Wijayanti menjelaskan, penelitian tahap pertama dalam pembuatan sampo kulit pisang raja adalah memilih kulit pisang yang baik. Kulit pisang yang dipilih adalah kulit pisang yang belum berjamur.
Pada pembuatan shampo ini, kulit pisang yang digunakan sebanyak 2 kilogram berat kulit pisang basah. "Setelah itu, kulit pisang dibersihkan dan dijemur di bawah sinar matahari langsung agar dapat kering sempurna untuk mempermudah proses pembakaran. Berat kulit pisang yang sudah kering adalah sekitar 700 gram," jelasnya.
Langkah selanjutnya adalah membakar kulit pisang tersebut. Kulit pisang yang telah terbakar dan menjadi bara segera dimasukkan ke dalam ember berisi dua liter air. Biarkan rendaman tersebut selama tujuh hari.
Setelah tujuh hari, tampak cairan berwarna cokelat kehitaman. Warna hitam disebabkan oleh arang kulit pisang, sehingga harus dilakukan penyaringan. Filtrat yang dihasilkan kemudian diberi arang aktif yang diharapkan mampu menjerap warna cokelat sehingga tampilan warna lebih jernih.
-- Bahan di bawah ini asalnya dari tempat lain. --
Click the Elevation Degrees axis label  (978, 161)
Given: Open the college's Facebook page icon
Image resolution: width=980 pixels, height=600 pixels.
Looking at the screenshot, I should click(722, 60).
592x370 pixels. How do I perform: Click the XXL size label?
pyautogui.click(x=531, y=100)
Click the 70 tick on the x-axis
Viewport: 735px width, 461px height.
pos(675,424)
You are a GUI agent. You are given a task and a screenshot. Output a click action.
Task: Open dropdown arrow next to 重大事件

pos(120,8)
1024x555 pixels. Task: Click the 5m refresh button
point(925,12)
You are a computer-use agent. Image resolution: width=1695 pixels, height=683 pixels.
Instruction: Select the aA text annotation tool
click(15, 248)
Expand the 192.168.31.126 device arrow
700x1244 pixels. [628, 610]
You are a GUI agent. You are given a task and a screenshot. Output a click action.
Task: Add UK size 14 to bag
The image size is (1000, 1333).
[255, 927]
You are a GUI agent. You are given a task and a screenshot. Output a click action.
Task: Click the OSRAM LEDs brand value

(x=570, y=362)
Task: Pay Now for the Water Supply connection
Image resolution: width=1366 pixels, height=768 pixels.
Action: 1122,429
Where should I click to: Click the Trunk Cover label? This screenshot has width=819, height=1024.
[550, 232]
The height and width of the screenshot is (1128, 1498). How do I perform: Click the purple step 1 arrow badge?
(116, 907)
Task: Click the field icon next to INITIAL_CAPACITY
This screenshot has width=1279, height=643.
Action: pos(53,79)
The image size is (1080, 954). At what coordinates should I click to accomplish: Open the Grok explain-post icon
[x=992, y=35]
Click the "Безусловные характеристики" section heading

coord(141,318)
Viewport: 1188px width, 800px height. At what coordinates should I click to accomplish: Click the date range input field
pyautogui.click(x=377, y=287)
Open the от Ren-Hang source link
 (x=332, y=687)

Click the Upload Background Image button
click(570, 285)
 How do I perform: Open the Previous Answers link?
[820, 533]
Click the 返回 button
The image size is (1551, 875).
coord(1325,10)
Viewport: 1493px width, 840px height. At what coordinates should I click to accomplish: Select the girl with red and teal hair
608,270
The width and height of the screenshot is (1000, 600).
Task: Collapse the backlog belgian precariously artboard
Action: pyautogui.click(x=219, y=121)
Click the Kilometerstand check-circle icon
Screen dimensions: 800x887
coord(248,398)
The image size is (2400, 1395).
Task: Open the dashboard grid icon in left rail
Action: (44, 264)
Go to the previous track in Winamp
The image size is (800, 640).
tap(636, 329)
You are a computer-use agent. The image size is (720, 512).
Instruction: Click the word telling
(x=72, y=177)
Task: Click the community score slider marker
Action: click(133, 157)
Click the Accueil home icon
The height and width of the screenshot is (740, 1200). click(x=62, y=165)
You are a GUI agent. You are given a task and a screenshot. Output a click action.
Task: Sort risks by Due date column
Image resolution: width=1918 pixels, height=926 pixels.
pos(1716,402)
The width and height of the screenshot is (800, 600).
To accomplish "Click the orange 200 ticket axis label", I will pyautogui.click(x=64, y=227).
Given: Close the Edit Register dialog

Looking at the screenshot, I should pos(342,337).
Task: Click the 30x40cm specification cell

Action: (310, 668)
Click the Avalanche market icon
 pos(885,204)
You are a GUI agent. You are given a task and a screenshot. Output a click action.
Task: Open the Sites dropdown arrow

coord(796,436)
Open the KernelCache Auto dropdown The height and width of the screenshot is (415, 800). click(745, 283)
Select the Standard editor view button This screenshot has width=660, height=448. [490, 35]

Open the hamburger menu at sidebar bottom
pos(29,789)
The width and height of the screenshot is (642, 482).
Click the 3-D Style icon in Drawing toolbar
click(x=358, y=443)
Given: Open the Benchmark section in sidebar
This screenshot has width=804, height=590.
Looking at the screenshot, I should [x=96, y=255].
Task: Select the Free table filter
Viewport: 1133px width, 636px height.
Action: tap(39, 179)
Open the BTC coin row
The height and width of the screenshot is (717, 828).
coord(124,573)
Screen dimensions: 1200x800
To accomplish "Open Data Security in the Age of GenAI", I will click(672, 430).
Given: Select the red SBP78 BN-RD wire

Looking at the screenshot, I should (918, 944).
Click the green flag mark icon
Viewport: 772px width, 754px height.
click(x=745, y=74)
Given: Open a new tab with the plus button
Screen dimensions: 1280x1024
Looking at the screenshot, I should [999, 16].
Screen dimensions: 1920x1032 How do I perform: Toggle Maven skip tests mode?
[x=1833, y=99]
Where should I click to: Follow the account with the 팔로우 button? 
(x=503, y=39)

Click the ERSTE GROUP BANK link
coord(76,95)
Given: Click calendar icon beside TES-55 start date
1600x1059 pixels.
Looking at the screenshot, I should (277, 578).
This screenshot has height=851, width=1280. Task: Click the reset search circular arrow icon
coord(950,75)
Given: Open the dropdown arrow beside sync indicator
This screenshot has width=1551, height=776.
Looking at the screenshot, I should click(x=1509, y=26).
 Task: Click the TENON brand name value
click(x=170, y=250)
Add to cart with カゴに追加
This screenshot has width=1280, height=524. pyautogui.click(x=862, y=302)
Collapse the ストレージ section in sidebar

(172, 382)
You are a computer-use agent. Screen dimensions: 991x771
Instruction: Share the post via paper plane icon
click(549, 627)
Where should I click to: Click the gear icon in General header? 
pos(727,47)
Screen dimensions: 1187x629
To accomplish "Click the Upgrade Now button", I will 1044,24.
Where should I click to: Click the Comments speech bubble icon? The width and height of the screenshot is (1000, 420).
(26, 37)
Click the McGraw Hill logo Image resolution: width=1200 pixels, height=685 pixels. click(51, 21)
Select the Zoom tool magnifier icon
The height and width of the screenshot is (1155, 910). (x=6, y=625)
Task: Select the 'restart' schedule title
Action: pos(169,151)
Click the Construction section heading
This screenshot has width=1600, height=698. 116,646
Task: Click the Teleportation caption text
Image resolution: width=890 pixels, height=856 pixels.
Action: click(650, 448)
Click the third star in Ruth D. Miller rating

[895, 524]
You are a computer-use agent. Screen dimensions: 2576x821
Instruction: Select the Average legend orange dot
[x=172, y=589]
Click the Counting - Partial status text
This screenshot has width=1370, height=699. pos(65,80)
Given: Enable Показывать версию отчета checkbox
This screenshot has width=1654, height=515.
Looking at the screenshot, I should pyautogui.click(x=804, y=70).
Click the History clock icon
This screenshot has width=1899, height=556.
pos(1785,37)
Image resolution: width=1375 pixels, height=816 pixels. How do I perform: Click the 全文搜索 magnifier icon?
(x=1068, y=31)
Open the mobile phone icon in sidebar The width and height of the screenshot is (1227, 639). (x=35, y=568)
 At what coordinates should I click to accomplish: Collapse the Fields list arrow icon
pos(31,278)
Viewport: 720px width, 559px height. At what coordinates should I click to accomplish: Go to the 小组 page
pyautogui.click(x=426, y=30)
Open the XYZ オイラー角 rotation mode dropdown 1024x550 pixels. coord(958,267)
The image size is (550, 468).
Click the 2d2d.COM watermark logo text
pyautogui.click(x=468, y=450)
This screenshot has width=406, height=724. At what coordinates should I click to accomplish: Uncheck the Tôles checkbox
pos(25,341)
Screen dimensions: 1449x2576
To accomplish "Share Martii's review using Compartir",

"Setelah dibiarkan selama dua hari, warna cairan menjadi kekuningan. Cairan ini terasa sangat licin. Cairan tersebut yang nantinya digunakan sebagai shampo. Langkah selanjutnya adalah menguji pH shampo tersebut. Dari pengujian diketahui bahwa pH shampo adalah 11,5 yang berarti bahwa shampo tersebut basa," papar Wijayanti.
Berlanjut ke penelitian tahap kedua, yakni pembuatan sampo dari kulit pisang kepok. Wijayanti menyebut, prosedur dan jumlah bahan yang digunakan sama dengan pembuatan sampo dari kulit pisang raja. Namun, pada penelitian kedua ini tidak menggunakan arang aktif karena cairan yang dihasilkan tidak terlalu berwarna cokelat dan keruh. Selain itu, pH dari sampo kulit pisang kepok ini adalah 11 yang juga berarti bahwa produk bersifat basa.
Setelah kedua jenis sampo selesai diuji secara kimiawi, selanjutnya adalah melewati pengujian organoleptik dan penerimaan masyarakat. Uji organoleptik merupakan uji berdasarkan indera manusia.
"Untuk produk sampo kulit pisang ini, parameter yang diuji adalah warna dan bau. Dari hasil pengujian, warna kedua jenis sampo cenderung kuning kecokelatan sedangkan untuk uji bau dinyatakan tidak berbau,” tutupnya.
Uji penerimaan masyarakat menggunakan sembilan panelis untuk mencoba kedua produk sampo tersebut. Dari pengujian tersebut diperoleh data, sampo yang lebih diminati oleh panelis adalah shampo dari kulit pisang raja yang memiliki warna kekuningan dengan pH 11,5.